[Records for this exercise]
Begin

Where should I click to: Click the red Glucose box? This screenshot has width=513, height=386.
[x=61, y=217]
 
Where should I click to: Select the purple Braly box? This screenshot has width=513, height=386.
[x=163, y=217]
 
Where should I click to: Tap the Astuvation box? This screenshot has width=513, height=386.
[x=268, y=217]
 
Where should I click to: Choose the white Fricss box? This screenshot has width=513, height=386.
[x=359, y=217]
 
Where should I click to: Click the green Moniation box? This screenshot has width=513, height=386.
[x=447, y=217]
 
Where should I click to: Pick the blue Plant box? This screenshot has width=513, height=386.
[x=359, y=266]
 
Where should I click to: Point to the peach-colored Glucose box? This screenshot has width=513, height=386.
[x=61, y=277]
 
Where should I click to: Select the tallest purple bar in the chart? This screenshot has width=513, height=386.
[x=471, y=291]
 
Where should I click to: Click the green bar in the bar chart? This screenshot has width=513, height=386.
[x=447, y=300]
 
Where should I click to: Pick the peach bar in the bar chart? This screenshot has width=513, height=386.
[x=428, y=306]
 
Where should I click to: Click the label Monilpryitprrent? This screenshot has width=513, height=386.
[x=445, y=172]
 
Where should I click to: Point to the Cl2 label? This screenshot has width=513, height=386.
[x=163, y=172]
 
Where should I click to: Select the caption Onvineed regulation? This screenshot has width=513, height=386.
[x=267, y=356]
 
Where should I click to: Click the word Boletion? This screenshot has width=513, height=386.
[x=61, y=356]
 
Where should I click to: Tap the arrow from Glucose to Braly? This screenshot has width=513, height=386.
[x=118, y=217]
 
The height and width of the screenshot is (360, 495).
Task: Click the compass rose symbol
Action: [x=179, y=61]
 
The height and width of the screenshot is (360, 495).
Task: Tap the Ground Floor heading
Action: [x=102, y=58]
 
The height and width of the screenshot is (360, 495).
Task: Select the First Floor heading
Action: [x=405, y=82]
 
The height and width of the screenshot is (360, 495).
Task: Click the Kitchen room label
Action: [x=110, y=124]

End

[Task objective] Rewrite the entries as a numbered list, starting with the line that contains "Where should I click to: Click the label" and going on through the last line of the entries. Leave out the blank lines.

[Solution below]
1. Where should I click to: Click the label Monilpryitprrent? This screenshot has width=513, height=386.
2. [x=445, y=172]
3. Where should I click to: Point to the Cl2 label? This screenshot has width=513, height=386.
4. [x=163, y=172]
5. Where should I click to: Select the caption Onvineed regulation? This screenshot has width=513, height=386.
6. [x=267, y=356]
7. Where should I click to: Click the word Boletion? This screenshot has width=513, height=386.
8. [x=61, y=356]
9. Where should I click to: Tap the arrow from Glucose to Braly? This screenshot has width=513, height=386.
10. [x=118, y=217]
11. The height and width of the screenshot is (360, 495).
12. Task: Click the compass rose symbol
13. Action: [x=179, y=61]
14. The height and width of the screenshot is (360, 495).
15. Task: Tap the Ground Floor heading
16. Action: [x=102, y=58]
17. The height and width of the screenshot is (360, 495).
18. Task: Select the First Floor heading
19. Action: [x=405, y=82]
20. The height and width of the screenshot is (360, 495).
21. Task: Click the Kitchen room label
22. Action: [x=110, y=124]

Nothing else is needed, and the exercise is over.